Starting from the line with "Task: Open the Navigate menu", please copy exactly every line to the end of the listing, but not the pictures.

▬▬▬▬▬▬

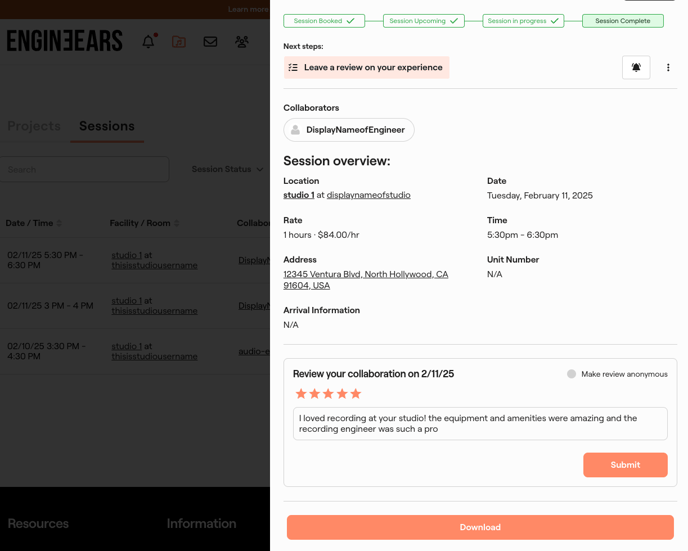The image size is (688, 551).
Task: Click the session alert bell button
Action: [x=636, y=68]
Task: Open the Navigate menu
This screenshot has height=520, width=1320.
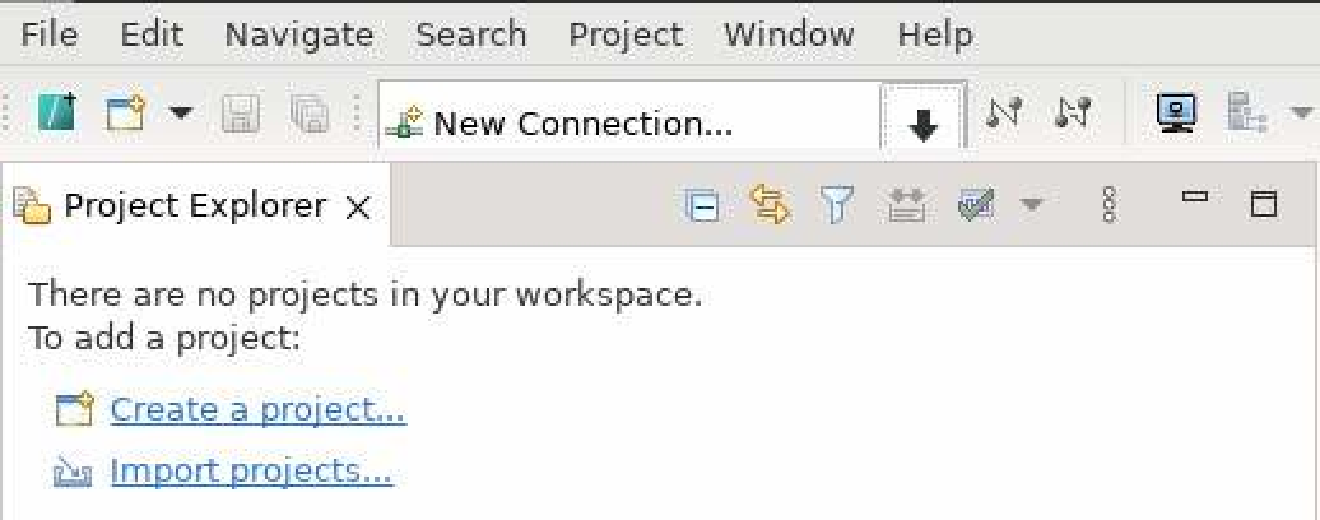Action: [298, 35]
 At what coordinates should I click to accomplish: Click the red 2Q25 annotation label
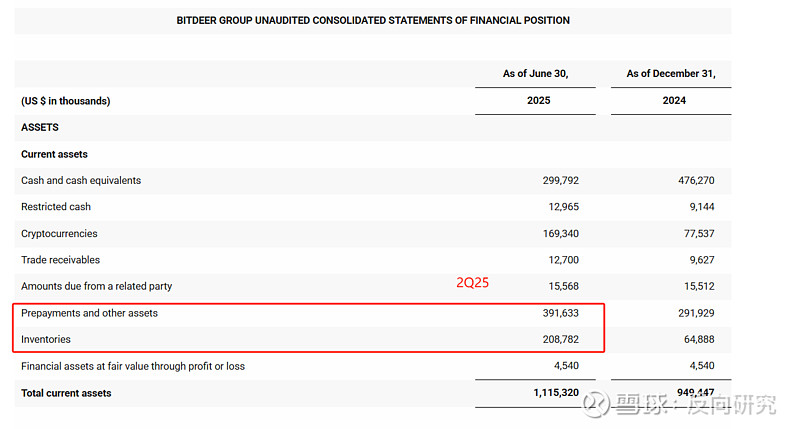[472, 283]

▬▬▬▬▬▬

▶ Response box
Task: Open the Navigate menu
This screenshot has height=520, width=1320.
Action: [298, 35]
 At what coordinates should I click to accomplish: Click the red 2Q25 annotation label
[472, 283]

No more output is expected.